WHAT YOU SHOULD DO:
Turn the rows below into a JSON list of strings, with each line as its own string and blank lines omitted.

===== SUPPLIED DATA

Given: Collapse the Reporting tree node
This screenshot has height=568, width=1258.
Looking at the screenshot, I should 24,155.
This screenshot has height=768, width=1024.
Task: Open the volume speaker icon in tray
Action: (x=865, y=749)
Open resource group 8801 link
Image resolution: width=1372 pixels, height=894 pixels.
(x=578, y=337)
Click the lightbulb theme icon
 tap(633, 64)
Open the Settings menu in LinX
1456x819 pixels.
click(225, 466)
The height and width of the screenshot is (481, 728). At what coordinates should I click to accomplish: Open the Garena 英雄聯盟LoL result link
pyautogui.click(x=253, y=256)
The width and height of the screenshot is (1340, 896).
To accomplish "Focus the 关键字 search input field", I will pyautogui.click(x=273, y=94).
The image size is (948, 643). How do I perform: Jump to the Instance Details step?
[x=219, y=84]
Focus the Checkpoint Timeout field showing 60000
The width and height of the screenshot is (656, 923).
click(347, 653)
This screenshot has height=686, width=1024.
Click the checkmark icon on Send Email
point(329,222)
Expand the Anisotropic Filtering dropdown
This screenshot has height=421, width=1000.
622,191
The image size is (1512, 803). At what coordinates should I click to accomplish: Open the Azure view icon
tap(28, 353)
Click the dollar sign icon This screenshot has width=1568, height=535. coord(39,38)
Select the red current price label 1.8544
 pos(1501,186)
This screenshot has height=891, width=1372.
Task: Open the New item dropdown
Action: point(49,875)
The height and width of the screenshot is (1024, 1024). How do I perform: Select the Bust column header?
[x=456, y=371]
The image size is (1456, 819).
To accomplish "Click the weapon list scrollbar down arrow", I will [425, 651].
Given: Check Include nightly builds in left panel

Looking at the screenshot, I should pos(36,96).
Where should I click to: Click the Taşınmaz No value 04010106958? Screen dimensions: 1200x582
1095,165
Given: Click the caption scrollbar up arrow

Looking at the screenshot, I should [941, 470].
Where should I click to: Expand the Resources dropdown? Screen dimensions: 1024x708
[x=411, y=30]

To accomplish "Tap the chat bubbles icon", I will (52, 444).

==========

SOLUTION:
[
  "Given: Collapse the Reporting tree node",
  "This screenshot has height=568, width=1258.",
  "Looking at the screenshot, I should 24,155.",
  "This screenshot has height=768, width=1024.",
  "Task: Open the volume speaker icon in tray",
  "Action: (x=865, y=749)",
  "Open resource group 8801 link",
  "Image resolution: width=1372 pixels, height=894 pixels.",
  "(x=578, y=337)",
  "Click the lightbulb theme icon",
  " tap(633, 64)",
  "Open the Settings menu in LinX",
  "1456x819 pixels.",
  "click(225, 466)",
  "The height and width of the screenshot is (481, 728). At what coordinates should I click to accomplish: Open the Garena 英雄聯盟LoL result link",
  "pyautogui.click(x=253, y=256)",
  "The width and height of the screenshot is (1340, 896).",
  "To accomplish \"Focus the 关键字 search input field\", I will pyautogui.click(x=273, y=94).",
  "The image size is (948, 643). How do I perform: Jump to the Instance Details step?",
  "[x=219, y=84]",
  "Focus the Checkpoint Timeout field showing 60000",
  "The width and height of the screenshot is (656, 923).",
  "click(347, 653)",
  "This screenshot has height=686, width=1024.",
  "Click the checkmark icon on Send Email",
  "point(329,222)",
  "Expand the Anisotropic Filtering dropdown",
  "This screenshot has height=421, width=1000.",
  "622,191",
  "The image size is (1512, 803). At what coordinates should I click to accomplish: Open the Azure view icon",
  "tap(28, 353)",
  "Click the dollar sign icon This screenshot has width=1568, height=535. coord(39,38)",
  "Select the red current price label 1.8544",
  " pos(1501,186)",
  "This screenshot has height=891, width=1372.",
  "Task: Open the New item dropdown",
  "Action: point(49,875)",
  "The height and width of the screenshot is (1024, 1024). How do I perform: Select the Bust column header?",
  "[x=456, y=371]",
  "The image size is (1456, 819).",
  "To accomplish \"Click the weapon list scrollbar down arrow\", I will [425, 651].",
  "Given: Check Include nightly builds in left panel",
  "Looking at the screenshot, I should pos(36,96).",
  "Where should I click to: Click the Taşınmaz No value 04010106958? Screen dimensions: 1200x582",
  "1095,165",
  "Given: Click the caption scrollbar up arrow",
  "Looking at the screenshot, I should [941, 470].",
  "Where should I click to: Expand the Resources dropdown? Screen dimensions: 1024x708",
  "[x=411, y=30]",
  "To accomplish \"Tap the chat bubbles icon\", I will (52, 444)."
]